Each H(i) has the form

H(i) = I - tau * v * v'

where tau is a complex scalar, and v is a complex vector with v(1:i-1) = 0 and v(i) = 1; v(i+1:m) is stored on exit in A(i+1:m,i), and tau in TAU(i).

magma_int_t magma_cgeqrf2_mgpu ( magma_int_t  ngpu,
magma_int_t  m,
magma_int_t  n,
magmaFloatComplex_ptr  dlA[],
magma_int_t  ldda,
magmaFloatComplex *  tau,
magma_int_t *  info 
)

CGEQRF2_MGPU computes a QR factorization of a complex M-by-N matrix A: A = Q * R.
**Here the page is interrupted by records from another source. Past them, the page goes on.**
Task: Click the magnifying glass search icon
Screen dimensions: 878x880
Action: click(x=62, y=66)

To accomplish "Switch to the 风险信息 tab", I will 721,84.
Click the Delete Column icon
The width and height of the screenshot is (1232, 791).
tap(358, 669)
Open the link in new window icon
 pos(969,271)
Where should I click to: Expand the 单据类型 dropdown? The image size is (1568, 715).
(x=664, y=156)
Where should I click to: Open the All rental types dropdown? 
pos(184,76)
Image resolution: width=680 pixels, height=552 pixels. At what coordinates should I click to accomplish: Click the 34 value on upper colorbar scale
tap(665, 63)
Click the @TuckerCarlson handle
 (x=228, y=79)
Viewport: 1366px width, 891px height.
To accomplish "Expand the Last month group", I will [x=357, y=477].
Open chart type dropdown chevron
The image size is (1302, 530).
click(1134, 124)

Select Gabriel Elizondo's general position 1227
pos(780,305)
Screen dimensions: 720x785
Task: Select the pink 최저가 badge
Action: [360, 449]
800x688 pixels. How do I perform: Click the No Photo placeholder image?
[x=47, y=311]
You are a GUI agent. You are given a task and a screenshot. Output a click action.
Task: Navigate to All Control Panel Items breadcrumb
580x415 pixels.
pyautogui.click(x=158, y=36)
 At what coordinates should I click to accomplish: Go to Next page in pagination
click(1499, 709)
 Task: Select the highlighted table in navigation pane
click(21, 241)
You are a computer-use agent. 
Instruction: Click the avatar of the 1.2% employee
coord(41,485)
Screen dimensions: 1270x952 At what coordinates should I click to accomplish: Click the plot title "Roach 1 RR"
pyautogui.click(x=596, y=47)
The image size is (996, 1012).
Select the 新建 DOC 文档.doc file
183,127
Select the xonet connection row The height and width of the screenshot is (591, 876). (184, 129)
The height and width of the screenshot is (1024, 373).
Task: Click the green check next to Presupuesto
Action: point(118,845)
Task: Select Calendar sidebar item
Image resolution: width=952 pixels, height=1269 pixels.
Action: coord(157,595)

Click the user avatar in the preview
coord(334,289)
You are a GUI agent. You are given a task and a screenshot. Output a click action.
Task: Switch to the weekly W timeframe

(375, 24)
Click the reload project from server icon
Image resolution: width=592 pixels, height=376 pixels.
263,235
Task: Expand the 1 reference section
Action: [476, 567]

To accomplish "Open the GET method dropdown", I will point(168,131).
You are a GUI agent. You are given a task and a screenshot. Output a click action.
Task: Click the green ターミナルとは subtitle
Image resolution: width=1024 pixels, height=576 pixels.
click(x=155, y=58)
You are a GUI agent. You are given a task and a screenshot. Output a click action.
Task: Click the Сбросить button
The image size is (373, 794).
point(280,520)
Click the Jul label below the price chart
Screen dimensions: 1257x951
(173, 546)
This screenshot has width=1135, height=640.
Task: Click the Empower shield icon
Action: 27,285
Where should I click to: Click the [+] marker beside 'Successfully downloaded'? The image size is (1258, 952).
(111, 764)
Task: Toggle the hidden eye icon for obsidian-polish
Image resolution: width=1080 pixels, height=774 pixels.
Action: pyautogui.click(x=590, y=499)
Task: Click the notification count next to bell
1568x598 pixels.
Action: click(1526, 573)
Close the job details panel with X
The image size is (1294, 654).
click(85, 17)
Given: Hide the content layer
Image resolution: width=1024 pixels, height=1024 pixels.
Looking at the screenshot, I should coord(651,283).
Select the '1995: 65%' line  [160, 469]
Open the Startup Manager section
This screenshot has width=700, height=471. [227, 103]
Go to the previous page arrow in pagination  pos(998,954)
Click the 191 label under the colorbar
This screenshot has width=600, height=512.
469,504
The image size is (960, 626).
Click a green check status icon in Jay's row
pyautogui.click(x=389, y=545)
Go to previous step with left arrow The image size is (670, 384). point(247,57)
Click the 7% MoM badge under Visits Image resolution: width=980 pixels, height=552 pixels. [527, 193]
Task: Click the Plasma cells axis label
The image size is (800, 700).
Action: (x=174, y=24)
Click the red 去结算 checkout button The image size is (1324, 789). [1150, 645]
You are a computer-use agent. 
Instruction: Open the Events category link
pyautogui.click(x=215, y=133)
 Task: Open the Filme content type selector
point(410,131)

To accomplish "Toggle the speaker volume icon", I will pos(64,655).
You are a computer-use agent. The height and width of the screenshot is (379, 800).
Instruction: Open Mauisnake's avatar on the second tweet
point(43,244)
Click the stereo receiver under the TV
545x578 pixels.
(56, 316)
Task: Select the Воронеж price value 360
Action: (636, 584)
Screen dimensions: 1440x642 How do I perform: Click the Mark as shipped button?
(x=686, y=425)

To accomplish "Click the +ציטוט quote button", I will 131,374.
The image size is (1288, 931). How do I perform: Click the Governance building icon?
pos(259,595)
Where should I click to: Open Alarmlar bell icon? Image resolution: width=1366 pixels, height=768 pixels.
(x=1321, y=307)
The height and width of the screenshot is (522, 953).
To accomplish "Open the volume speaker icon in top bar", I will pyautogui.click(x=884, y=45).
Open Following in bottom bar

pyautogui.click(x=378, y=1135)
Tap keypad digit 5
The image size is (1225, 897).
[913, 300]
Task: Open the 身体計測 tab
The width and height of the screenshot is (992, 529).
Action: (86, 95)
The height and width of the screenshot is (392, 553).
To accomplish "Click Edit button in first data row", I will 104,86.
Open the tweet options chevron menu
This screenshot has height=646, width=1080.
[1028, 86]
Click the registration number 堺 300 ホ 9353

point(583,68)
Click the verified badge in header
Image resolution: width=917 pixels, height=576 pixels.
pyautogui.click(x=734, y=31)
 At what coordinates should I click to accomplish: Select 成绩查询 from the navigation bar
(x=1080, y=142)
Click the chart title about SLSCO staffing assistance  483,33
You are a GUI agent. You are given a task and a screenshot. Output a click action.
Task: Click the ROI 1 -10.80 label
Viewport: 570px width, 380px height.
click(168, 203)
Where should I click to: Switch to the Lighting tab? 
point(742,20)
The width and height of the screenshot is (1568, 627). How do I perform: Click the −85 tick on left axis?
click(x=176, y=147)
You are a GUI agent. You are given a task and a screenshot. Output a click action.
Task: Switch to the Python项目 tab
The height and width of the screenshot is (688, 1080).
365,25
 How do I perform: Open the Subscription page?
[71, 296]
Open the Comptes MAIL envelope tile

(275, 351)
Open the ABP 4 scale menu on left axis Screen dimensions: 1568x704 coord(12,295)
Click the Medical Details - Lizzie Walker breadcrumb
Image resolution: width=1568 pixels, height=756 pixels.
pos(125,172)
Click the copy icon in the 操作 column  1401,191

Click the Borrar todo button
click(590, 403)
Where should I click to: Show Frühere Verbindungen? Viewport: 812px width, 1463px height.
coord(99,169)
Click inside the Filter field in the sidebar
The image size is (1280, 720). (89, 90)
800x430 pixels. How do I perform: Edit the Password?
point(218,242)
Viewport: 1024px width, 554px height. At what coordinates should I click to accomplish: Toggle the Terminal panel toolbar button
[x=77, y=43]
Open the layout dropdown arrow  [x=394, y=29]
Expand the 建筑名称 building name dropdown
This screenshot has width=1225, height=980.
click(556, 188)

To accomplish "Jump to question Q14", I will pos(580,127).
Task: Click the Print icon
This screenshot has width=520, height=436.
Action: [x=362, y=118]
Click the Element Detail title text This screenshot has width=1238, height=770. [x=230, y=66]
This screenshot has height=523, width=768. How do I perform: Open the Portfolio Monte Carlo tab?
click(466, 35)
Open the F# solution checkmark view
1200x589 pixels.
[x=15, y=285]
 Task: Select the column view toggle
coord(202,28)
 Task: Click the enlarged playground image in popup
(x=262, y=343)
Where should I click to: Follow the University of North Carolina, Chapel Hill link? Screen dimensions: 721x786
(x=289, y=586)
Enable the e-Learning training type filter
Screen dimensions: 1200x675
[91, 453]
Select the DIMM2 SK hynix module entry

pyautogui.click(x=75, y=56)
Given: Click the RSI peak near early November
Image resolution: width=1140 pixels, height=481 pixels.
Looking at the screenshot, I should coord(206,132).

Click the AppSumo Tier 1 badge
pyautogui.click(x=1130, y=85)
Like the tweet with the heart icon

This is a GPU interface of the routine.

Parameters:
[in] m INTEGER The number of rows of the matrix A. M >= 0.
[in] n INTEGER The number of columns of the matrix A. N >= 0.
[in,out] dA COMPLEX array on the GPU, dimension (LDDA,N) On entry, the M-by-N matrix dA. On exit, the elements on and above the diagonal of the array contain the min(M,N)-by-N upper trapezoidal matrix R (R is upper triangular if m >= n); the elements below the diagonal, with the array TAU, represent the orthogonal matrix Q as a product of min(m,n) elementary reflectors (see Further Details).
[in] ldda INTEGER The leading dimension of the array dA. LDDA >= max(1,M). To benefit from coalescent memory accesses LDDA must be divisible by 16.
[out] tau COMPLEX array, dimension (min(M,N)) The scalar factors of the elementary reflectors (see Further Details).
[out] info INTEGER

  • = 0: successful exit
  • < 0: if INFO = -i, the i-th argument had an illegal value or another error occured, such as memory allocation failed.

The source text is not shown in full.